▶ Work item
Would you pull out every line of the material that contains the string "icon"?
--- Data supplied Enclosed Below ---
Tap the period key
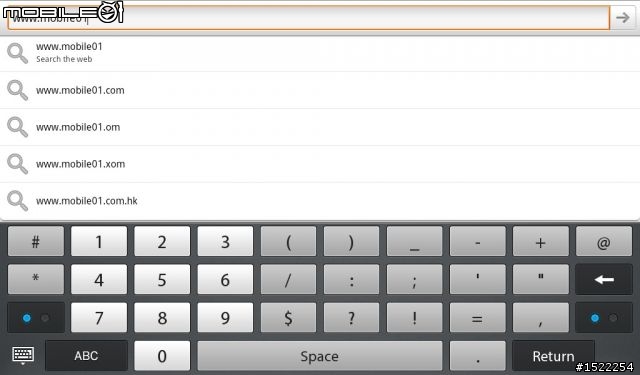Screen dimensions: 640x375 click(478, 356)
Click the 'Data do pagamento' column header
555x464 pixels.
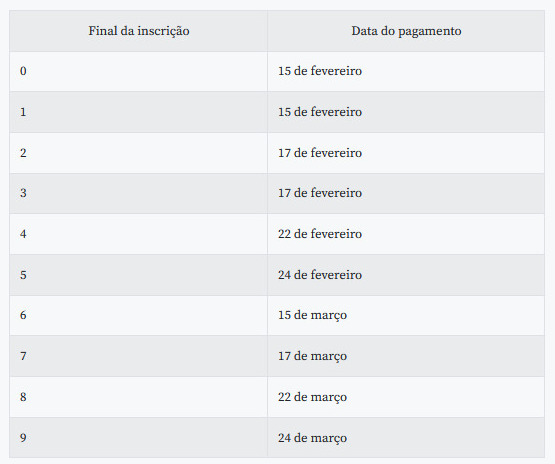click(406, 31)
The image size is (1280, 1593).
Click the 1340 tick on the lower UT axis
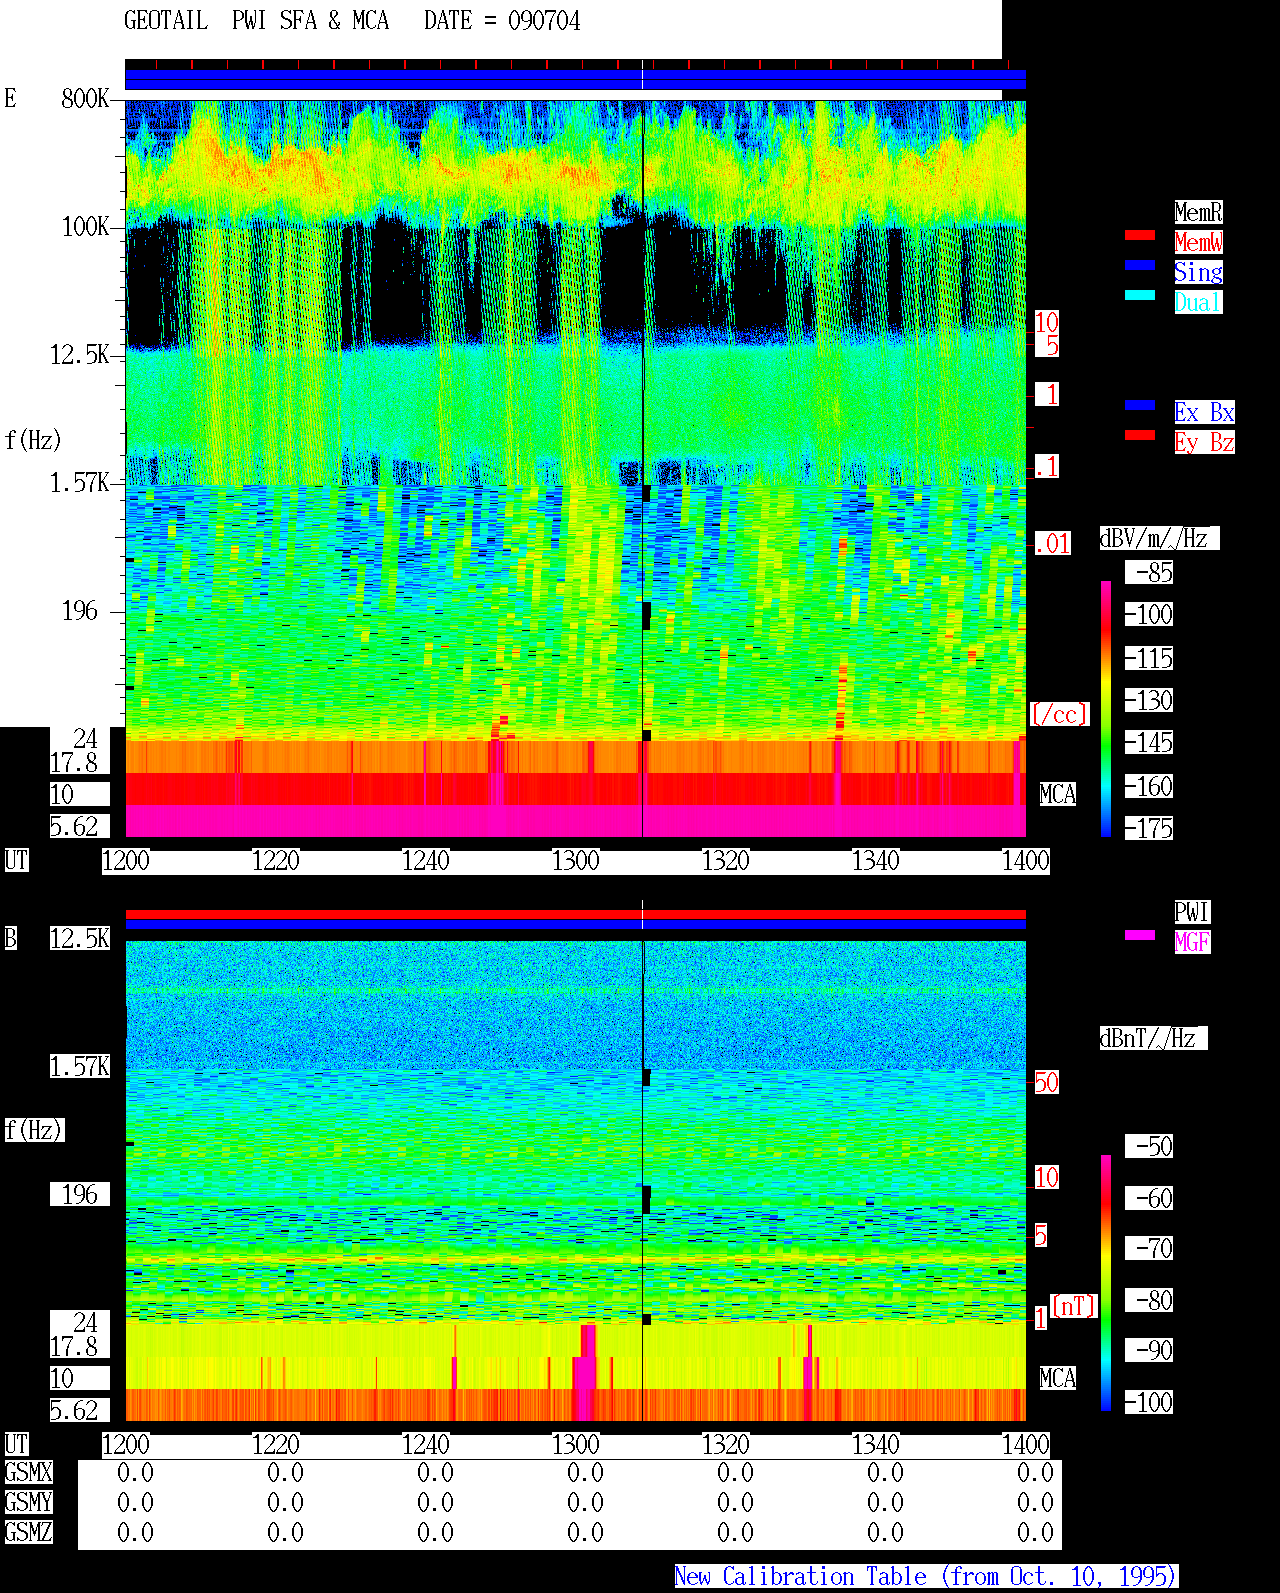click(875, 1445)
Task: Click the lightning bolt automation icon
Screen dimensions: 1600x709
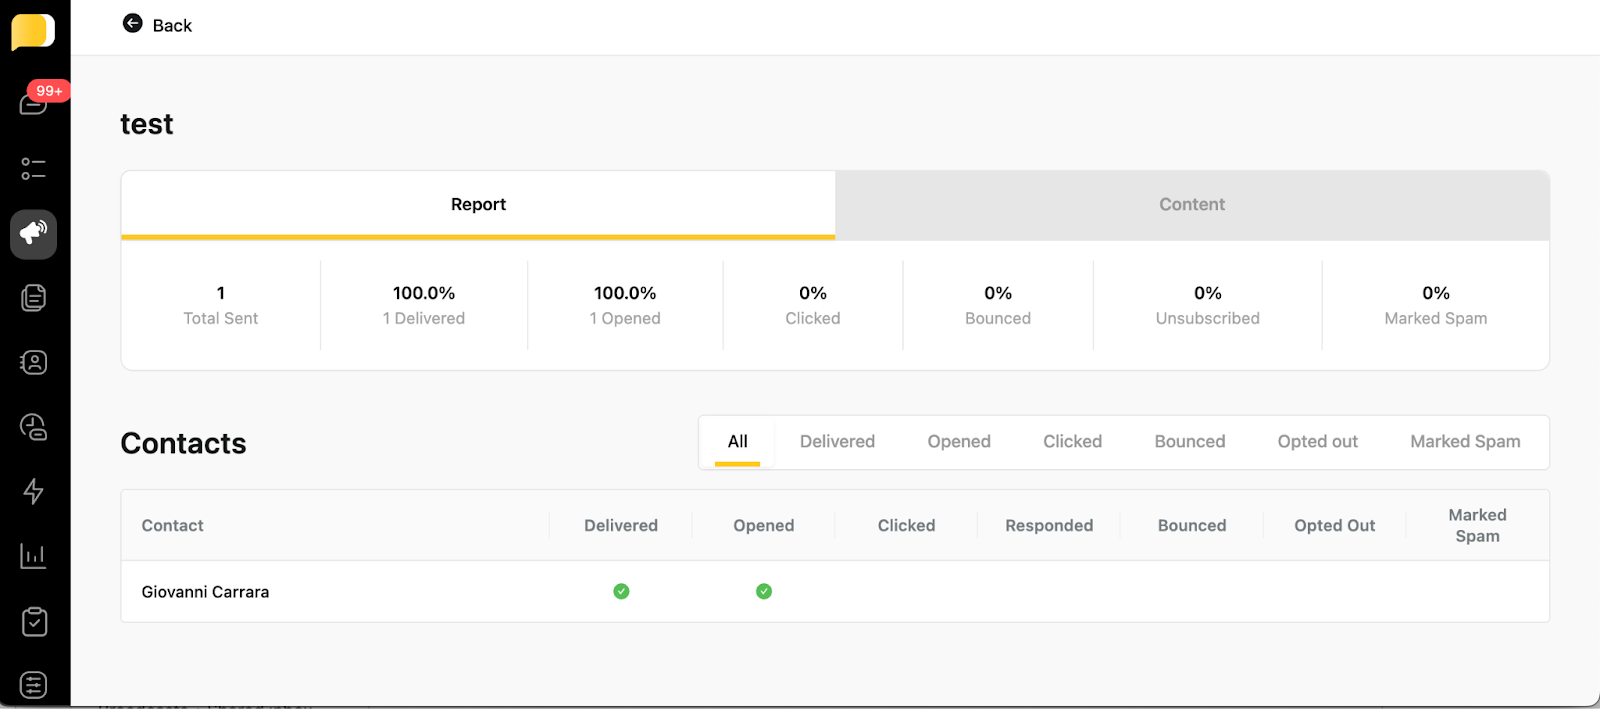Action: pyautogui.click(x=34, y=491)
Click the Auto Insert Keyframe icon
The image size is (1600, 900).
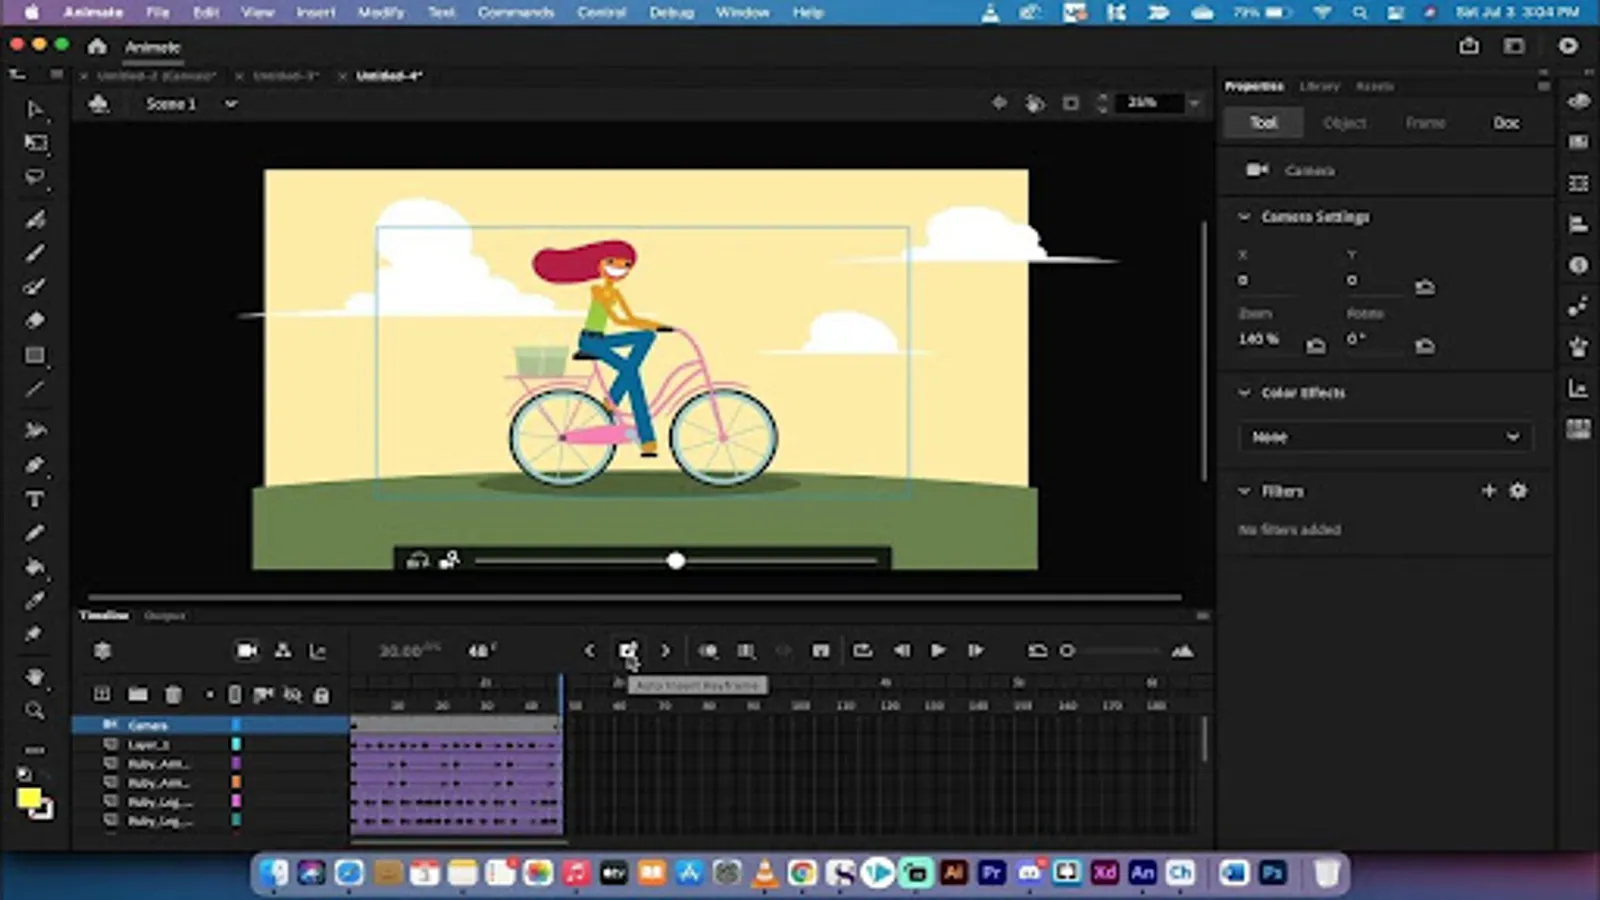tap(627, 651)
--- End of Enclosed Data supplied ---
▶ Your solution
Task: Click the lightning bolt automation icon
Click the Auto Insert Keyframe icon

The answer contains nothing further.